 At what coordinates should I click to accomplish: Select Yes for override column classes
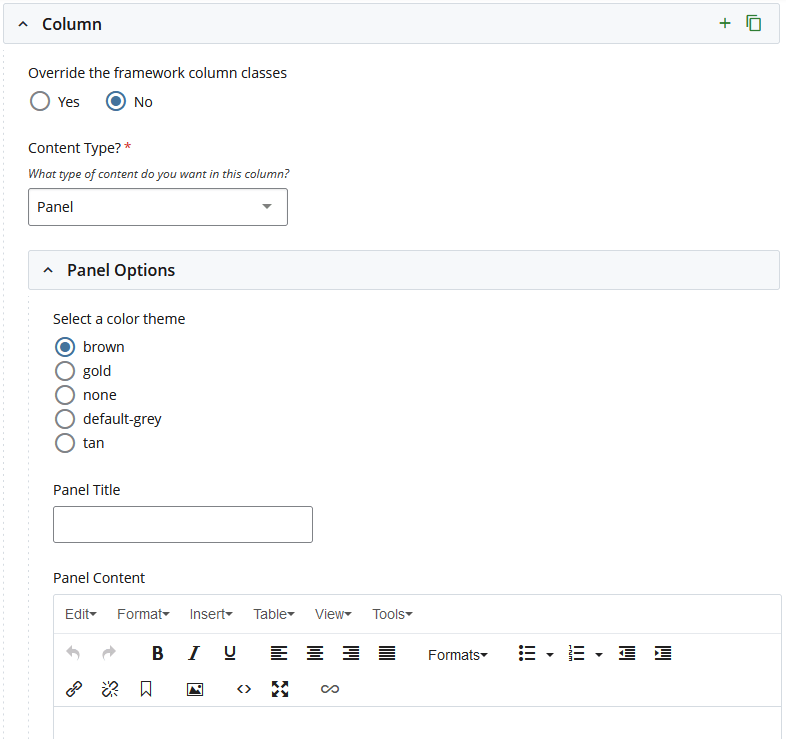(40, 102)
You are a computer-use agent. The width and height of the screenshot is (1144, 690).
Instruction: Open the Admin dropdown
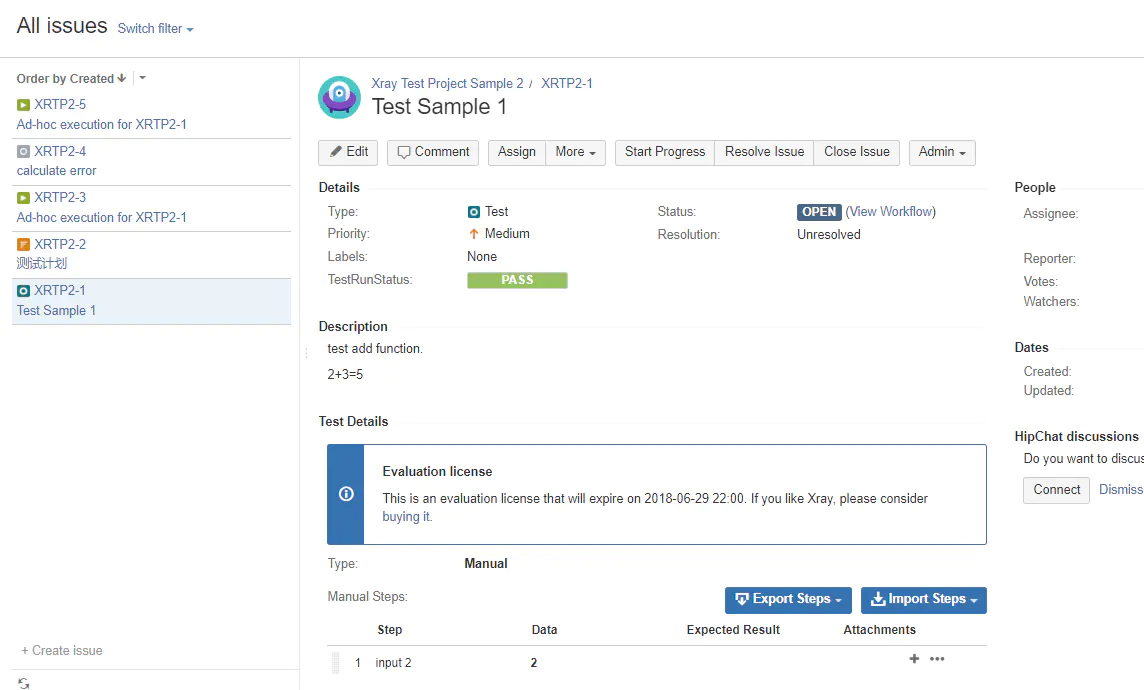[x=941, y=152]
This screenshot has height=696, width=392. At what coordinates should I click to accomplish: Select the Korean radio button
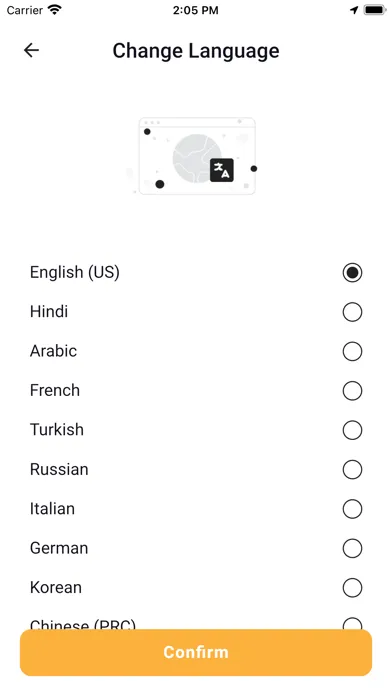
++++++++++
### EXERCISE AIM
What is needed is an exact copy of the entries above, with no images in it.

### RESULT OF THE EXERCISE
 At what coordinates should I click to accomplish: Select Yes for override column classes
(40, 102)
You are a computer-use agent. The width and height of the screenshot is (1144, 690).
Instruction: Open the Admin dropdown
[x=941, y=152]
This screenshot has height=696, width=392. At what coordinates should I click to accomplish: Select the Korean radio button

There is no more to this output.